🤖 AI Summary
Addressing three key challenges in out-of-distribution (OOD) detection for road-scene semantic segmentation—dense occlusion among objects, small distant instances, and foreground-dominant large objects—this paper introduces the first Chain-of-Thought (CoT)-based visual reasoning framework. The method synergistically leverages the knowledge and logical reasoning capabilities of multimodal large language models (e.g., GPT-4), guided by structured prompt engineering to decompose image understanding into interpretable, stepwise semantic analysis and anomaly pattern identification. This enhances both OOD discrimination accuracy and model transparency. Evaluated on standard benchmarks and a newly curated challenging subset, RoadAnomaly, our approach achieves new state-of-the-art performance, improving mean Average Precision (mAP) by 5.2% over prior methods while demonstrating superior robustness and generalization across diverse distribution shifts.
📝 Abstract
Effective Out-of-Distribution (OOD) detection is criti-cal for ensuring the reliability of semantic segmentation models, particularly in complex road environments where safety and accuracy are paramount. Despite recent advancements in large language models (LLMs), notably GPT-4, which significantly enhanced multimodal reasoning through Chain-of-Thought (CoT) prompting, the application of CoT-based visual reasoning for OOD semantic segmentation remains largely unexplored.

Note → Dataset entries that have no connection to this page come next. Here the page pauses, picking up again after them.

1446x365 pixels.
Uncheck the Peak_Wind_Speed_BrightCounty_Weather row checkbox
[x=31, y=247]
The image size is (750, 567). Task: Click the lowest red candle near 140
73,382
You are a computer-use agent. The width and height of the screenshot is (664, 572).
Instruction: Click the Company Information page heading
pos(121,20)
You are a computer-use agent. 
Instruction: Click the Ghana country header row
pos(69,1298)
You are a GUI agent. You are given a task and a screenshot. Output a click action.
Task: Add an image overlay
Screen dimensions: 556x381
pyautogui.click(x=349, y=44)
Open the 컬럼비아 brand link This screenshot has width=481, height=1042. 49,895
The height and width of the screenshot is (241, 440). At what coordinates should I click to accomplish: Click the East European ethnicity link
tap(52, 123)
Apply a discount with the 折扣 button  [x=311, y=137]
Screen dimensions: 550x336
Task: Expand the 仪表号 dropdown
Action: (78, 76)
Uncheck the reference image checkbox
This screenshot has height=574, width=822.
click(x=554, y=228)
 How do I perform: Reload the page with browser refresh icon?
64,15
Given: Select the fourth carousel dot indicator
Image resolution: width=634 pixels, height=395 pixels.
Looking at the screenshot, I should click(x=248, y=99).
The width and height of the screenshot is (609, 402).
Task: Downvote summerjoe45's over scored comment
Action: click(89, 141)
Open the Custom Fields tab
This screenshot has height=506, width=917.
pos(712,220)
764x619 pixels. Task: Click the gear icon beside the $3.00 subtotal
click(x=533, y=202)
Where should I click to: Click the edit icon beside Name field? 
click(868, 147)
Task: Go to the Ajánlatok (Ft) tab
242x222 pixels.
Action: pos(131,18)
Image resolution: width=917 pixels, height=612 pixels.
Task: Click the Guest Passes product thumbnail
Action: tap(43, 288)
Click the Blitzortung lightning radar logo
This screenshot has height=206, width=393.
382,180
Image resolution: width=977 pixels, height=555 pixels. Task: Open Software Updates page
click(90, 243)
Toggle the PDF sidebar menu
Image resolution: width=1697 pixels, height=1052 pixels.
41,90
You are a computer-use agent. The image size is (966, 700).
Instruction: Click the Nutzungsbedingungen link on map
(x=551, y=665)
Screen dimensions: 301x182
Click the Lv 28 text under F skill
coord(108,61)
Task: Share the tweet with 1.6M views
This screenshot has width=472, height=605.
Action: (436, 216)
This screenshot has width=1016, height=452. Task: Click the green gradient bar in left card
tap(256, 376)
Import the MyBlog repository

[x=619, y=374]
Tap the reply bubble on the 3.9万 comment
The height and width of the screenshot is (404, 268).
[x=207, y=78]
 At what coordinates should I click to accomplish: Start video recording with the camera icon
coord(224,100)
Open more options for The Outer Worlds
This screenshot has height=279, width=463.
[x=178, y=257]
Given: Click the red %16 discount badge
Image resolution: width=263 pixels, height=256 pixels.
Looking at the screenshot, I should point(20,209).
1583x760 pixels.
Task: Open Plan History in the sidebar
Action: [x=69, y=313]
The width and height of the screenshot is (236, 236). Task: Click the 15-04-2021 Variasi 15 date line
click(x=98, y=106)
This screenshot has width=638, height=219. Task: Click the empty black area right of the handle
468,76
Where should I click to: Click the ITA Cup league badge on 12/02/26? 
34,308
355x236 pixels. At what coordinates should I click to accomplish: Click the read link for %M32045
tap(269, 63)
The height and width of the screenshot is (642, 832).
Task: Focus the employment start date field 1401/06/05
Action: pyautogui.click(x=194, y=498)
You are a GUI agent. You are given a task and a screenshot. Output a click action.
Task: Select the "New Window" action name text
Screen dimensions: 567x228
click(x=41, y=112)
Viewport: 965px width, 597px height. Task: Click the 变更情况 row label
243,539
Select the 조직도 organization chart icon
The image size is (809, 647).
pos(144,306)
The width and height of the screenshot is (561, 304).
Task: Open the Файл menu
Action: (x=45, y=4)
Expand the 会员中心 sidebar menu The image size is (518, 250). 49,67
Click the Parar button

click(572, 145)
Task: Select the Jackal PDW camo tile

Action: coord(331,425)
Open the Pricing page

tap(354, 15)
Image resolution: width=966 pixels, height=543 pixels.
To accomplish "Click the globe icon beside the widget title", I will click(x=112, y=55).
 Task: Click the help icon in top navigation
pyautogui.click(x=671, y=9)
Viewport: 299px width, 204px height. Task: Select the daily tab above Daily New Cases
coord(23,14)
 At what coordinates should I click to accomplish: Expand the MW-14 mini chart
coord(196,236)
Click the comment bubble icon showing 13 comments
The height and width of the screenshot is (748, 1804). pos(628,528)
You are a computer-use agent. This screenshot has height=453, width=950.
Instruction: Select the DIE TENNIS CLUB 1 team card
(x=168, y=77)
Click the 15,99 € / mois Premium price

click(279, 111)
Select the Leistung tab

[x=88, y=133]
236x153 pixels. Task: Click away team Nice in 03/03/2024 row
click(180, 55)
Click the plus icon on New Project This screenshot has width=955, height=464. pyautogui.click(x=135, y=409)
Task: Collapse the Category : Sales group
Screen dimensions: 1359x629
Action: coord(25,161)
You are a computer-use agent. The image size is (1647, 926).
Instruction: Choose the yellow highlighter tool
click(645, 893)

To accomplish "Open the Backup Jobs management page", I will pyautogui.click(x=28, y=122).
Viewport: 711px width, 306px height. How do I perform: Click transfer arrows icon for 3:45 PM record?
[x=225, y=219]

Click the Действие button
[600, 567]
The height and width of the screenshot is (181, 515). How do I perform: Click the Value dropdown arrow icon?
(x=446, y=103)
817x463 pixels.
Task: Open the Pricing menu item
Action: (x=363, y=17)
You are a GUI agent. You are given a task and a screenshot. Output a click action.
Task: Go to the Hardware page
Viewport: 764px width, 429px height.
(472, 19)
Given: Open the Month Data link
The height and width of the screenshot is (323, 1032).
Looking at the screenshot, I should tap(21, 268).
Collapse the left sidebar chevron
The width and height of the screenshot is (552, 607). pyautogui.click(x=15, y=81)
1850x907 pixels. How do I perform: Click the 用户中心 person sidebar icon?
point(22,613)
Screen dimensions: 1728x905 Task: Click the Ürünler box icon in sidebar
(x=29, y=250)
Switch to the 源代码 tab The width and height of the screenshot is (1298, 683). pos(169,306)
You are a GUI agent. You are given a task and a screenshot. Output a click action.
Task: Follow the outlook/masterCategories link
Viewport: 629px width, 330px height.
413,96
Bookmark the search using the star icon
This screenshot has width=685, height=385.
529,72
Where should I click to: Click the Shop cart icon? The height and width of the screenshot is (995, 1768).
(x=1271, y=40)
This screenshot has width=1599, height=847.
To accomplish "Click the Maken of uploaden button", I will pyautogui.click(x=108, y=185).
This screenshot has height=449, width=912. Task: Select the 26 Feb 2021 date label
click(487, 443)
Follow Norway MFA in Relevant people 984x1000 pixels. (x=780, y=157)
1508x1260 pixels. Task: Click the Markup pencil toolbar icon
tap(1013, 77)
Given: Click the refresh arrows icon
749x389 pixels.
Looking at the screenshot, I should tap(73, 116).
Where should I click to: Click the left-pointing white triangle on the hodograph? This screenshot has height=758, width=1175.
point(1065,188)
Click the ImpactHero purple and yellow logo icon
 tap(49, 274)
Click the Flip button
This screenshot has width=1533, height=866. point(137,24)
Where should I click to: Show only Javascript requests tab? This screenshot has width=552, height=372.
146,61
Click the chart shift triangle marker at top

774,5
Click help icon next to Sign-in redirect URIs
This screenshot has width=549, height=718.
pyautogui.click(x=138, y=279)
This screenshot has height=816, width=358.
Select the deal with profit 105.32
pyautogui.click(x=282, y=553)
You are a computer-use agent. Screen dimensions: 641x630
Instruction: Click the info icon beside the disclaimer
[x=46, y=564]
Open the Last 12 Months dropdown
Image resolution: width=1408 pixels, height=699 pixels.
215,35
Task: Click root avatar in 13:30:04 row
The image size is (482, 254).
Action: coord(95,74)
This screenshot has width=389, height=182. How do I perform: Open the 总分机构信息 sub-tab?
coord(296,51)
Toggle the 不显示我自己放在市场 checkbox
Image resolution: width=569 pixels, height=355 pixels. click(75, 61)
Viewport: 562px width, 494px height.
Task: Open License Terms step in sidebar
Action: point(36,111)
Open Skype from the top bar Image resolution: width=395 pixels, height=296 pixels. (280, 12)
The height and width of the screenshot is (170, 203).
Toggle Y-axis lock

In this paper, through extensive analyses of the road scene anomalies, we identify three challenging scenarios where current state-of-the-art OOD segmentation methods consistently struggle: (1) densely packed and overlapping objects, (2) distant scenes with small objects, and (3) large foreground-dominant objects. To address the presented challenges, we propose a novel CoT-based framework targeting OOD detection in road anomaly scenes. Our method leverages the extensive knowledge and reasoning capabilities of foundation models, such as GPT-4, to enhance OOD detection through improved image understanding and prompt-based reasoning aligned with observed problematic scene attributes. Extensive experiments show that our framework consistently outperforms state-of-the-art methods on both standard benchmarks and our newly defined challenging subset of the RoadAnomaly dataset, offering a robust and interpretable solution for OOD semantic segmentation in complex driving environments.